### Task item
Go through the entries below and copy every line that holds the word "column".

────────

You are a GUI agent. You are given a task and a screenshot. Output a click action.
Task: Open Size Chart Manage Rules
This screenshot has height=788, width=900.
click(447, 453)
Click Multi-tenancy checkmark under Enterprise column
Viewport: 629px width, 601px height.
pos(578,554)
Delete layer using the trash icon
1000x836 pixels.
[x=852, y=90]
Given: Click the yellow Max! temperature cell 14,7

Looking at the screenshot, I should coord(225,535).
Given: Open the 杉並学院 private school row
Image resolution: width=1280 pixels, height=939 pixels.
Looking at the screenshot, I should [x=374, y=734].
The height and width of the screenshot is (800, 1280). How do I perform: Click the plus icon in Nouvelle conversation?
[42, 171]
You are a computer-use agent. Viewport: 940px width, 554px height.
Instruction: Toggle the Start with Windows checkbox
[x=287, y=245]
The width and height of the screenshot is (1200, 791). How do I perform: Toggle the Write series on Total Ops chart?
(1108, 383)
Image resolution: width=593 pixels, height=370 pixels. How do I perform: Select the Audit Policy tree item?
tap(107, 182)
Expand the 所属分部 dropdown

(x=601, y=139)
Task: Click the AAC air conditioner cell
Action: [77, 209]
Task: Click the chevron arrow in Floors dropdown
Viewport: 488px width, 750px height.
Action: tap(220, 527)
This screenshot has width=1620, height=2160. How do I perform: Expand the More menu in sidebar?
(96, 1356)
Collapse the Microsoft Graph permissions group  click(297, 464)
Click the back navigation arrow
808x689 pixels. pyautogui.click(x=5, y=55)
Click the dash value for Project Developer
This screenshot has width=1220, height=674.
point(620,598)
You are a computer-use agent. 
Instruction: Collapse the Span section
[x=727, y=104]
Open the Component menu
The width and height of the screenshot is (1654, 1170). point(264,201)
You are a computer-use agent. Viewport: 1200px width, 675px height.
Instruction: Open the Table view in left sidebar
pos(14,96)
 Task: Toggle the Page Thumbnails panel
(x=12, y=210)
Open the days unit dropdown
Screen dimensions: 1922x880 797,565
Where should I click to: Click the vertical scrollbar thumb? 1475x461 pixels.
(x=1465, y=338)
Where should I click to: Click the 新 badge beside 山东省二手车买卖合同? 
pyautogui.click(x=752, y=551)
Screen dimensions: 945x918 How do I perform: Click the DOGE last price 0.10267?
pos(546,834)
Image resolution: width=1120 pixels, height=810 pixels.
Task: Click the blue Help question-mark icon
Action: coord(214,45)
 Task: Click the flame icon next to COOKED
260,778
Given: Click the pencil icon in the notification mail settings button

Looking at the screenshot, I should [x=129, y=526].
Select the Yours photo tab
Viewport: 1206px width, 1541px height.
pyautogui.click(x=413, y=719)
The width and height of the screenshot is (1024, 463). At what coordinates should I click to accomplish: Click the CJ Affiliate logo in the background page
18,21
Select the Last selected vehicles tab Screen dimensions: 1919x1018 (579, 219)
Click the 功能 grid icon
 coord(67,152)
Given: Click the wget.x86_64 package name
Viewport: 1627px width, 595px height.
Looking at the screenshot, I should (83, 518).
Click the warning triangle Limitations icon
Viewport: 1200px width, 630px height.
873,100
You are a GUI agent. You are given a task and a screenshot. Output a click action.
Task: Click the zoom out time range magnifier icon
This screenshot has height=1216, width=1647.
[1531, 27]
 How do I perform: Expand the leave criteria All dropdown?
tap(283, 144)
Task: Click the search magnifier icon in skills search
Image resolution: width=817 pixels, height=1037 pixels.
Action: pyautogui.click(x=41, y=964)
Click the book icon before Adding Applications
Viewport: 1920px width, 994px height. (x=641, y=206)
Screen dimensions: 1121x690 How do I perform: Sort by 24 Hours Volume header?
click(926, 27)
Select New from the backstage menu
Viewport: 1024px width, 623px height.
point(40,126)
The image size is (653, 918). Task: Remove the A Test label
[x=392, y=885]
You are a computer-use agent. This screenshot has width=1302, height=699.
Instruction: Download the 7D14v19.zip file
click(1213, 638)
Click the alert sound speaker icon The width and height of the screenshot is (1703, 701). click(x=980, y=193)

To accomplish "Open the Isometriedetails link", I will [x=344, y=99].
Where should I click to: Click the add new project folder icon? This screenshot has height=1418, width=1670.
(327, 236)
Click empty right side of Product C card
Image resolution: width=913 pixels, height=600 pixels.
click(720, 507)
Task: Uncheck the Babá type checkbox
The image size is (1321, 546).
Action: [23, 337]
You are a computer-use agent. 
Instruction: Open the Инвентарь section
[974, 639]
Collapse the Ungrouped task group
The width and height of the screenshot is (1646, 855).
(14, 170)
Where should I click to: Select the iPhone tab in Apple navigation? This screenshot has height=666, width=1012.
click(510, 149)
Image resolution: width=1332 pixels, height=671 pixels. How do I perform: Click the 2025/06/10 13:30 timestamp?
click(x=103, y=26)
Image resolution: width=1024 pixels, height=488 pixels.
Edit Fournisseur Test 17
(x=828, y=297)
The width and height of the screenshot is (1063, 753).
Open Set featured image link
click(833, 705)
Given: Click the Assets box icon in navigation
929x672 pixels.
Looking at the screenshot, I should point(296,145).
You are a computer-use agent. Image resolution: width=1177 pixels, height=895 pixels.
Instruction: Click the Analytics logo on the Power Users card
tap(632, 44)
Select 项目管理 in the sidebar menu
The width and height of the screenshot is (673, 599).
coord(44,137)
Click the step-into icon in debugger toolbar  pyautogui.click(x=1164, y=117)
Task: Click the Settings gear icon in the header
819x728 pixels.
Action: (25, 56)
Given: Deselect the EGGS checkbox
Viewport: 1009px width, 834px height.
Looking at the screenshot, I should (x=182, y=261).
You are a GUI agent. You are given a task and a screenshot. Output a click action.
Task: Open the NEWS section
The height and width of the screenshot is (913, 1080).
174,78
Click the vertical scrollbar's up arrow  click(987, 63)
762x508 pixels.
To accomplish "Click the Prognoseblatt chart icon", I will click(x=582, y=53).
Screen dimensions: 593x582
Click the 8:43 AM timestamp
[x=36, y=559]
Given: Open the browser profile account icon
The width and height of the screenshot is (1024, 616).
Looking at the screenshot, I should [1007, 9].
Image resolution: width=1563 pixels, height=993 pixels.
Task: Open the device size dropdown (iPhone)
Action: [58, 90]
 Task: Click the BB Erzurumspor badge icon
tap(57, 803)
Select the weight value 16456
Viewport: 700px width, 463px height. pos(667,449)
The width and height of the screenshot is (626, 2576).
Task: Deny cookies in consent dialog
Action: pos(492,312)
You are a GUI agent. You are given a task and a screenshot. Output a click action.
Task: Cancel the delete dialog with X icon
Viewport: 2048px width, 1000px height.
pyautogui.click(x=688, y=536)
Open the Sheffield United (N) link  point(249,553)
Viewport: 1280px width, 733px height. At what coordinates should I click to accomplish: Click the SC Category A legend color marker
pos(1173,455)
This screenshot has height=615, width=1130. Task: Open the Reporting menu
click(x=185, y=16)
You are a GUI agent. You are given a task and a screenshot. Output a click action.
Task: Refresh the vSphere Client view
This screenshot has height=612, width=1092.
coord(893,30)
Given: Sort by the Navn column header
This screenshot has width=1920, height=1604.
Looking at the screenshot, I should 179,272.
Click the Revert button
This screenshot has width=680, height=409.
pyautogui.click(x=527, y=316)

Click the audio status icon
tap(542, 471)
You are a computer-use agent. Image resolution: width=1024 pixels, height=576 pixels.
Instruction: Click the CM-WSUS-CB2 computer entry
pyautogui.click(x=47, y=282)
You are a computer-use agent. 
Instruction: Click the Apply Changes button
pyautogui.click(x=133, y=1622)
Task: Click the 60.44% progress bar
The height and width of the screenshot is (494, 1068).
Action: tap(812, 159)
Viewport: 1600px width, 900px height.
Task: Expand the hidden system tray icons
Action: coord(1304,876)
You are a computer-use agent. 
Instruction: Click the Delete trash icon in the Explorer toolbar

────────

### Written answer
Click Multi-tenancy checkmark under Enterprise column
Given: Sort by the Navn column header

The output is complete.